The Green Flame is a Deep Green Resistance podcast offering revolutionary analysis, skill sharing, and inspiration for the movement to save the planet by any means necessary. Our hosts are Max Wilbert and Jennifer Murnan.

For a New Green Revolution

For a New Green Revolution

This piece, originally published on 5th June 2020, calls on us to reject so-called “green technology” as a false solution and instead organize for revolution against industrial civilization. It has been edited for publication here. Join the conversation in the comments.


Green Energy vs. Wild Nature

by Jorge Clúni/Medium

The documentary “Planet of the Humans” generated a lot of criticism. This contributed to its removal on the 25th of May from YouTube over a four-second copyright infringement.

“Renewable energy isn’t perfect,” they all say, “but it’s an improvement over the fossil-fuels now being used.” These thoroughly civilized writers share the desire to continue techno-industrial society, thus missing the core problem of Technology.

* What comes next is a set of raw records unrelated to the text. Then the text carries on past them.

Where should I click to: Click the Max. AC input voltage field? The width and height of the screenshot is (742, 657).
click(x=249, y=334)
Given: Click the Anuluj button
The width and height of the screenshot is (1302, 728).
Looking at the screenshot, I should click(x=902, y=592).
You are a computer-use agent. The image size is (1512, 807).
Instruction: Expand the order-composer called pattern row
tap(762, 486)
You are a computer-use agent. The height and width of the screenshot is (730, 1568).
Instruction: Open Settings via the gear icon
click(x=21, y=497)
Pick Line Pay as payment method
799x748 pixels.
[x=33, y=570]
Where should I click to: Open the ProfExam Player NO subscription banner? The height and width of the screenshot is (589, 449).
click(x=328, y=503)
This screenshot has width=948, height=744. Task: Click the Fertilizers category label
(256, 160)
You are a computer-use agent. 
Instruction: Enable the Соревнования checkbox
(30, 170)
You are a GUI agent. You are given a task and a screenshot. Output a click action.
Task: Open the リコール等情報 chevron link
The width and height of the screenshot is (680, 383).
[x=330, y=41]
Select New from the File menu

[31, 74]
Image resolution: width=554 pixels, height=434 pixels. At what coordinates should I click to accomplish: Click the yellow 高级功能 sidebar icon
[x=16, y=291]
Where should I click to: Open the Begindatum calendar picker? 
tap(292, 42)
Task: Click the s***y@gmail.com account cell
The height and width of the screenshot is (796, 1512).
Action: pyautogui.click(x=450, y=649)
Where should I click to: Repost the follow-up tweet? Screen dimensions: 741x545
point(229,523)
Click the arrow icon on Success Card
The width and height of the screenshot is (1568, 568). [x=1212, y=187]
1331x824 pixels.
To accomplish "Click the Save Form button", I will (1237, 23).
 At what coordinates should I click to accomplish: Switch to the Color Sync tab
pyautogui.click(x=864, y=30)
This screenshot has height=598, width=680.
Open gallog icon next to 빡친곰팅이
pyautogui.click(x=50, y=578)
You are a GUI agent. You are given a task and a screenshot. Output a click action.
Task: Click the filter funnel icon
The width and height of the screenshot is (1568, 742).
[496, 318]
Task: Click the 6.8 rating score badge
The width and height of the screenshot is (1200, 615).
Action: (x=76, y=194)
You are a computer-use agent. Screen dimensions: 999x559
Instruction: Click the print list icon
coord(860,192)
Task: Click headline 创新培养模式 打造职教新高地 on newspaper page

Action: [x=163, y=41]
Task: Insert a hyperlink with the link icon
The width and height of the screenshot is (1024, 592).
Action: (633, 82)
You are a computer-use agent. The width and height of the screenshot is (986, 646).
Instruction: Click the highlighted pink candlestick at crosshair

Each of them writes with the assumption of a need for continued electrical power, forgetting that electricity is very recent in human existence and unnecessary for human life. Electricity is severely detrimental to the proliferation of wild Nature, of which humans are but one species.

So honed-in to defending renewable energy’s “efficiency” and affordability are the film’s detractors, they do not ‘see the woods for the trees’. Cathy Cowan Becker’s rebuke of the film is one of the better critiques, but through all its numerous citations of the documentary’s supposed statistical errors it really amounts only to having found some typos.

The main point consistently being missed, writes the film’s director Jeff Gibbs (responding to claims of “old data”), is that “solar, wind, and electric technologies are not something separate from a giant fossil-fuel based industrial civilization; they are one and the same.” The critics miss this point. Technologies are burning polluting fuels and fouling the atmosphere with carbon dioxide. Other technologies also cause harm.

The essential problem is that technology always comes to exist in exchange for a sacrifice of wild Nature. It always has unforeseen and unforeseeable consequences which inevitably impinge upon naturally-occurring freedoms for humans and non-humans. Even a superficial look over the history of technological advancement reveals precisely this. This holds true for the ‘green energy tech’. As noted by Becker, the closing scenes of the documentary show orangutan-habitat destruction due to industrial scale food manufacturing. This atrocity which will only be remedied through a dramatic decline in the demand for and production of civilized-manufactured foods; by the collapse of industrial civilization.

The degree to which we face, accept and embrace the collapse of civilization, regardless of the hardships it may entail, demonstrates the degree of our love for (and defence of) wild Nature.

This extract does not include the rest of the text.